= APPLY WHAT YOU READ =
- A) Decide whether each statement below agrees with the article on AI predictions in Chatrie. Answer each one yes or no and quote the words of the article that settle it. (i) All three platforms predicted that the Supreme Court would reverse the Fourth Circuit's en banc decision. (ii) Two of the platforms predicted a 7-2 vote. (iii) According to the article, decisionmaker-specific data is more available for lower-court judges than for Justices.
- B) Please print the part of the article on AI predictions in Chatrie from "The purpose of" to "the United States.", copying it character for character.
::: EXERCISE TEXT :::
Can legal AI platforms provide useful insight into how the U.S. Supreme Court might decide difficult cases?
Chatrie v. United States, a pending Fourth Amendment case involving law enforcement’s use of a geofence warrant, offers a useful test case. To explore that question, we ran a mini-experiment.
Following oral arguments in the case, we provided Thomson Reuters’s CoCounsel, Harvey (without the LexisNexis tie-in), and LexisNexis Protégé with the same case materials and asked each platform to simulate how the Supreme Court would decide Chatrie. The results were striking. All three platforms predicted that the Supreme Court would reverse the Fourth Circuit’s en banc decision affirming the denial of Chatrie’s suppression motion. Two platforms predicted reversal by a 5-4 vote, while one predicted reversal by a broader 7-2 vote.
Because Chatrie remains pending before the Supreme Court, we do not yet know whether any of the platforms’ predictions will match the Court’s eventual decision. We are publishing the results now, before the opinion issues, for an important methodological reason: once the Court decides Chatrie, the opinion, commentary, summaries, and legal analysis may begin appearing in legal databases, search results, and AI tool environments. At that point, it would be harder to know whether a later “prediction” was based on the uploaded case materials or influenced by post-decision information. For that reason, these results can be understood as a pre-decision simulation.
The purpose of this experiment is not to suggest that AI tools should replace human Justices or how this case should be decided. Rather, the experiment offers a limited snapshot of the current state of legal AI technology in a particularly challenging setting: a case that is difficult and important enough to reach the Supreme Court of the United States.
This also warrants a brief observation about how the performance of AI technology may vary depending on the difficulty of the case being analyzed. Edge cases involving unsettled doctrine, fractured lower-court opinions, and competing constitutional principles are inherently harder to predict than routine cases governed by clear precedent. At the same time, Supreme Court prediction may present certain advantages for AI tools because there is a substantial public record regarding each Justice’s jurisprudence, prior opinions, oral-argument questions, methodological commitments, and voting patterns. That level of decisionmaker-specific data is often less available for lower-court judges.
Accordingly, we expect that the reliability of predictions from AI tools to depend on both the novelty of the legal issue and the quality of the available information on the decision-makers.
These platforms are typically used to develop arguments designed to persuade Justices and Judges. But this turns the lens in the opposite direction. Instead of advocacy, we seek prediction: given the same inputs, can these tools predict what the Justices are likely to do? The goal is not empirical truth about how the case should be decided, but the practical reality of how it may be decided. Of course, the tools’ predictive accuracy is also instructive regarding the quality of the tools’ advocacy advice.
::: AVAILABLE DATA :::
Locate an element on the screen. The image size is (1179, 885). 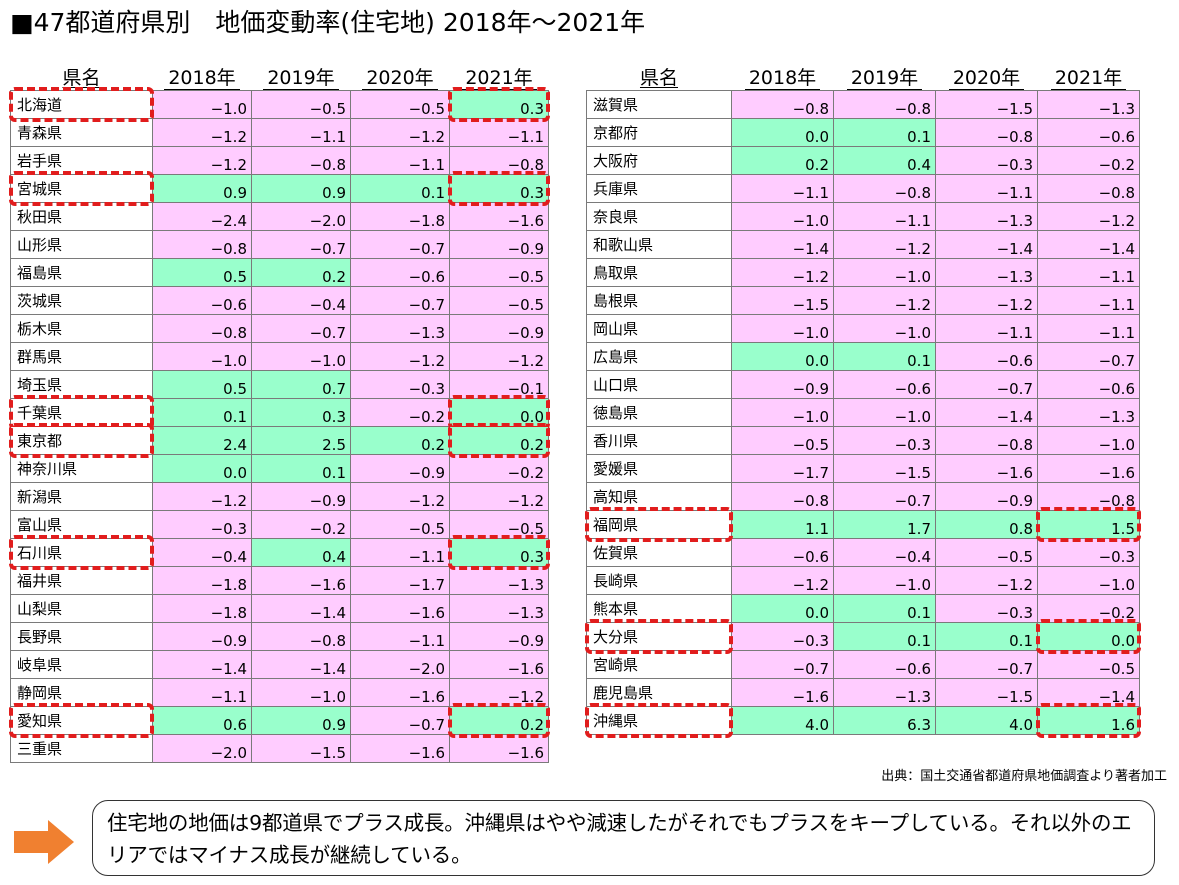
table-row: 佐賀県 −0.6 −0.4 −0.5 −0.3 is located at coordinates (863, 552).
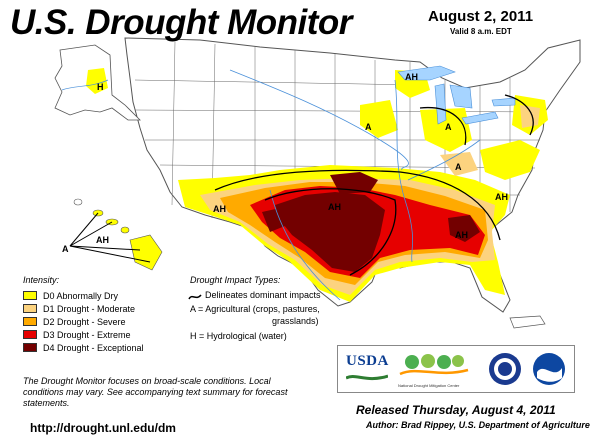  I want to click on impact-desc: Delineates dominant impacts, so click(263, 295).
:::
= LIST OF ANSWERS =
- A)
(i) Yes: "All three platforms predicted that the Supreme Court would reverse the Fourth Circuit’s en banc decision affirming the denial of Chatrie’s suppression motion."
(ii) No: "Two platforms predicted reversal by a 5-4 vote, while one predicted reversal by a broader 7-2 vote."
(iii) No: "That level of decisionmaker-specific data is often less available for lower-court judges."

- B)
The purpose of this experiment is not to suggest that AI tools should replace human Justices or how this case should be decided. Rather, the experiment offers a limited snapshot of the current state of legal AI technology in a particularly challenging setting: a case that is difficult and important enough to reach the Supreme Court of the United States.